Directions: Transcribe the passage on streaming services and pay TV from "However, it is" up to and including "basic cable plan.".

Reading passage:
::::::

With subscription services such as Netflix, Hulu, and Amazon on the rise, will television be the next traditional media platform that gets purged by the convenient, fast-paced world? The answer is not yet! Currently in the United States, there are over fifty subscription-based video services to choose from. These video services range from movies and television series to sports or live feeds. New trends such as binge watching original Netflix series such as Orange Is the New Black or House of Cards have drastically increased the popularity of subscription-based platforms. In comparison, the cheapest cable or satellite bundle would contain around fifty channels.

However, it is important to note that each digital screening service requires its own subscription. To buy every subscription available would be way more costly than the basic cable plan.

While the US adult digital video audience has been steadily increasing, pay TV viewers continue to decrease. These two categories are not mutually exclusive with each other, but do have an indirect effect. Current statistics on this comparison show that 51% of US adults have pay TV and subscription video-on-demand, 30% have pay TV only, 13% have subscription video-on-demand only, and that 6% reported that they had neither. Being able to steam pay TV and subscription video-on-demand on the same television may be one of the main reasons many consumers have both. While US Adult pay TV viewers outrank digital video viewers by 26.4 million currently, by 2020 the gap is predicted to shrink to just 7 million users. Further, it is predicted that within the next ten years, the two mediums will be merged.

At the forefront of monthly subscription users are millennials. The highest groups of users for subscription services are adults 25-34, with adults 18-24 following close behind. However, these users also reported that they still have pay TV. Around 58% of US pay TV subscribers reported that they also subscribe to Video-on-Demand services. Studies show that while millennials still enjoy the current TV content, they are no longer watching it how they used to. Nowadays, users are turning to other methods to consume TV whether it be on their laptop, tablet, or cellphone. By using subscription channels, millennials are better able to watch what they want, wherever they want, and also with less interference. For example, Netflix could be watched on a smartphone anywhere (that has service or Wi-Fi), anytime, without advertisements. In addition, pay TV services are beginning to see a new era of users that have never had pay TV in their home.

Looking towards the future, 50% of users reported that they are unlikely to cancel their pay TV subscriptions, 31.3% were somewhat likely to cancel, and 18% were very likely to cancel. Those who decide to cancel their pay TV services, also known as “cord-cutters” report some of these reasons for the cancellation: pricing, paying for unnecessary channels, extra fees and charges, all of the content they wanted to watch was available somewhere else, being locked into a contract or general customer satisfaction with their provider. Ultimately, it is up to the consumer to do a cost-benefit analysis on what television shows and movies are important to them.

So what does this mean for traditional television? Consumers now have the power to decide to choose other options. This means that cable providers need to find a way to align their services closer to consumer trends and offer alternative options in addition to their traditional television. Besides finding new services to offer, they should put more effort into keeping the customers that they already have. At the same time, these companies need to make sure they aren’t cutting their own profit out by trying to connect more with consumers with new “perks” such as the ability to bypass commercials completely. By finding a balance between old and new, TV will be here to stay. In the words of Bill Gates, “We always overestimate the change that will occur in the next two years and underestimate the change that will occur in the next ten. Don't let yourself be lulled into inaction”.

::::::

Material shown:
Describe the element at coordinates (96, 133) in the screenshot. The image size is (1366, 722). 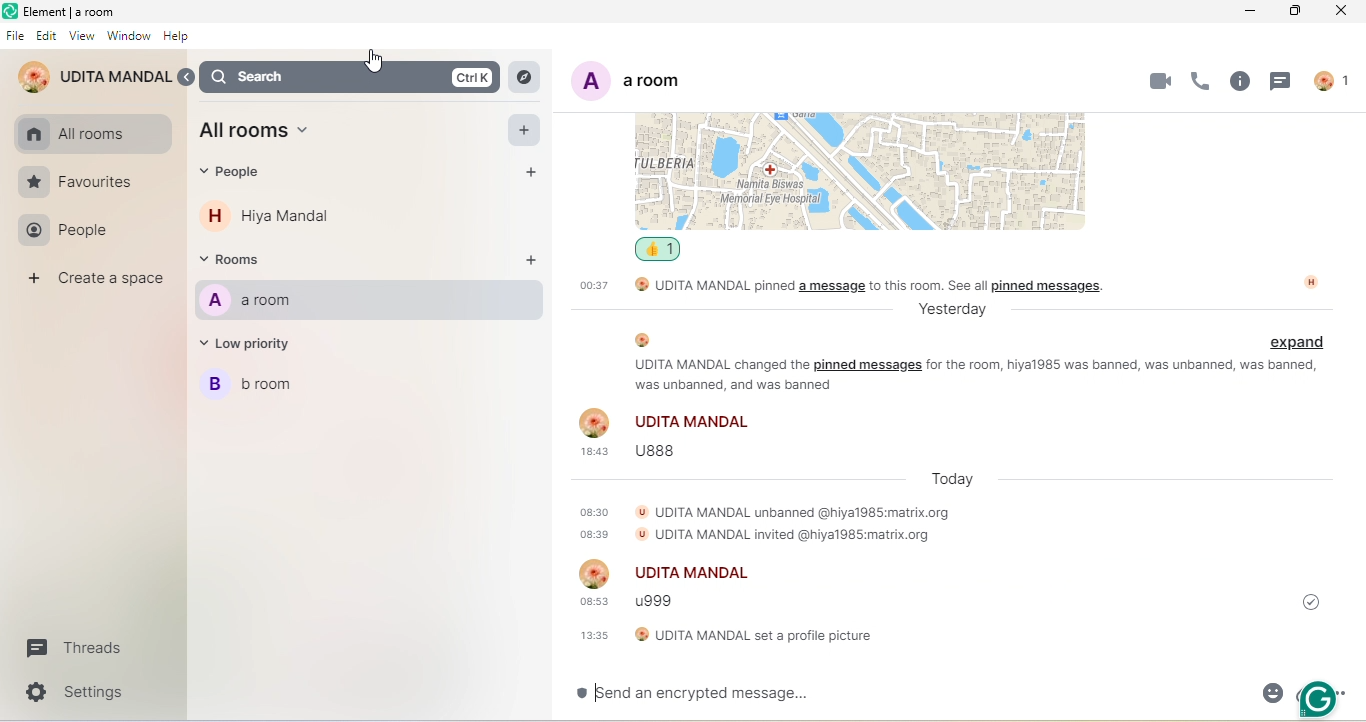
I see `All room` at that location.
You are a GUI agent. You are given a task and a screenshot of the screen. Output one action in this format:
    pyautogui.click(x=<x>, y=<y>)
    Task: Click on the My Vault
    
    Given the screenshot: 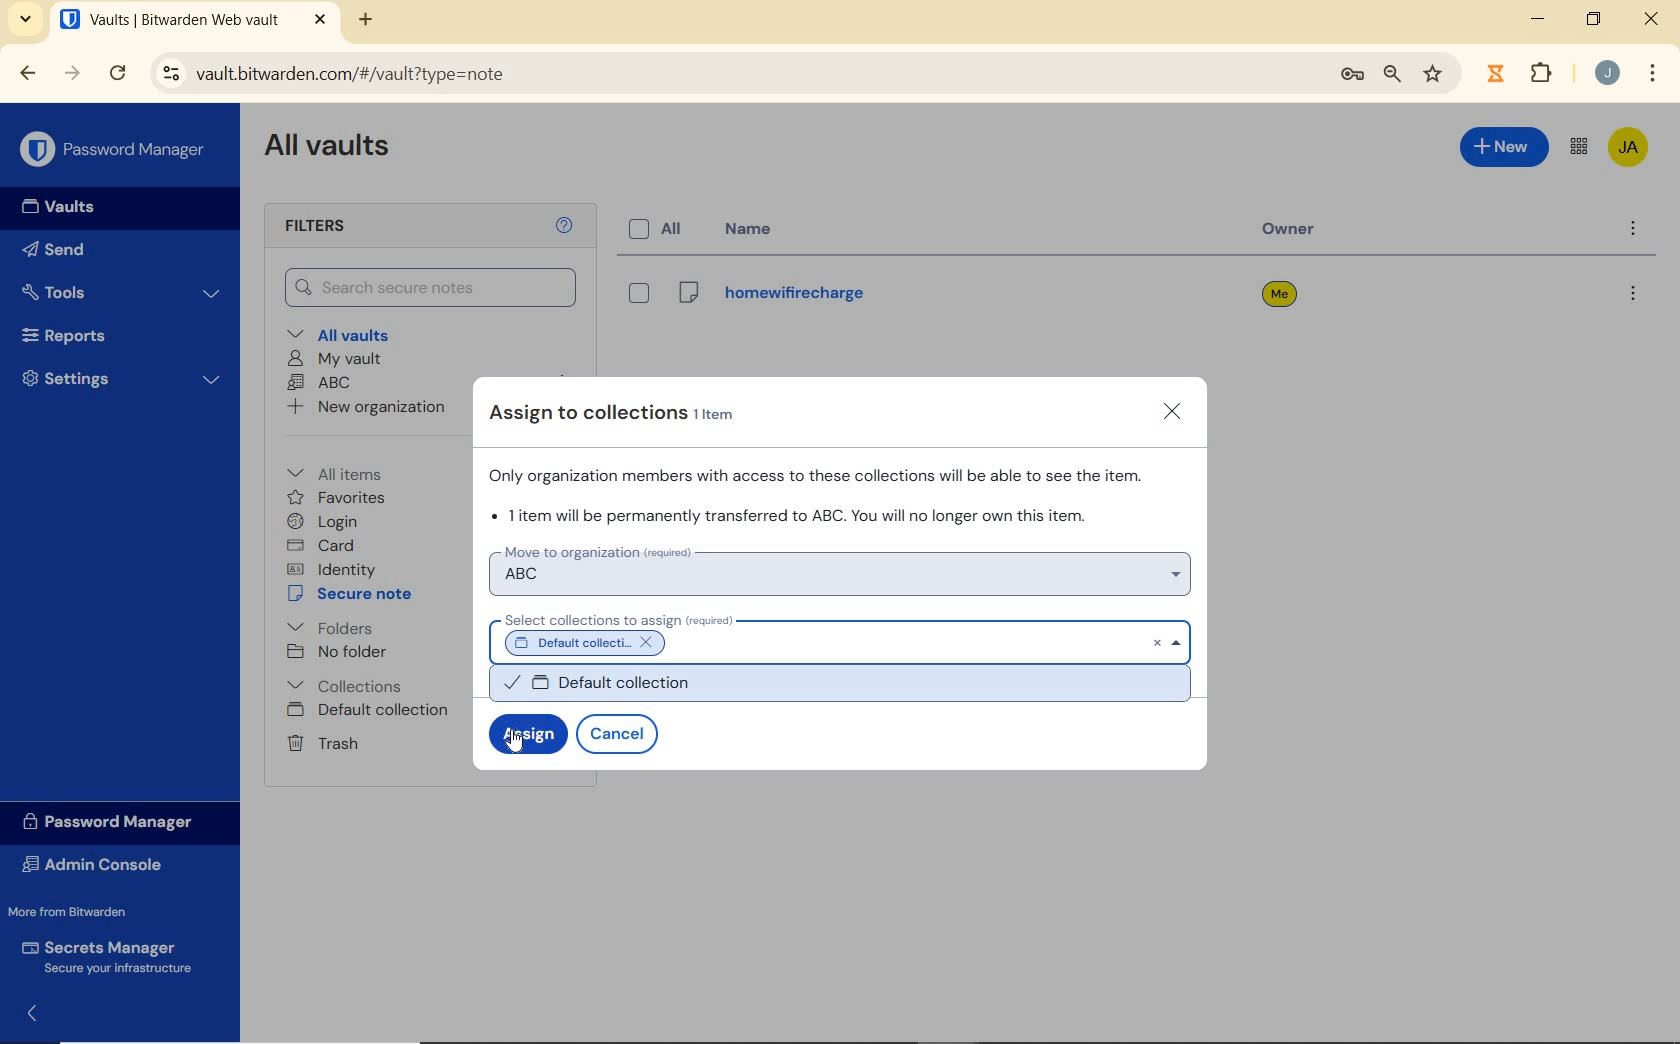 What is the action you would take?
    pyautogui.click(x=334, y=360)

::::::

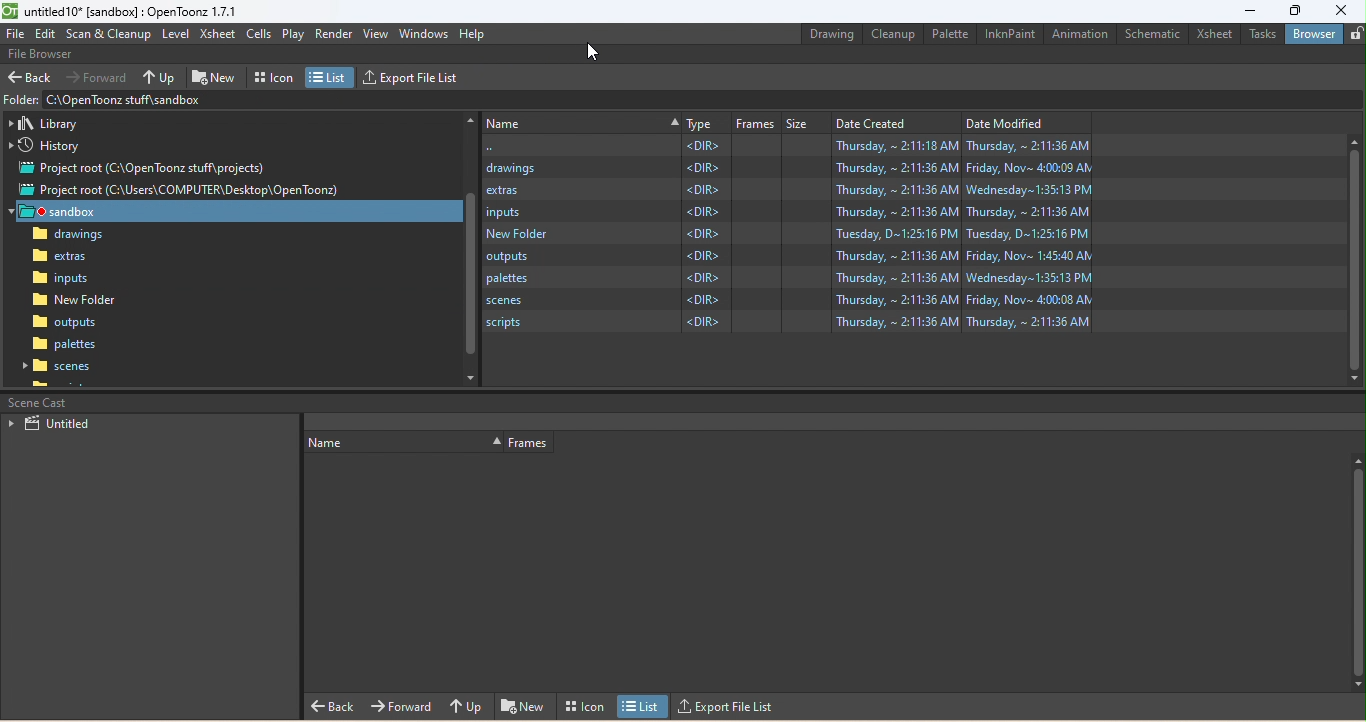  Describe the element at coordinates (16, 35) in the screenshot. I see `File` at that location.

::::::

Written answer:
However, it is important to note that each digital screening service requires its own subscription. To buy every subscription available would be way more costly than the basic cable plan.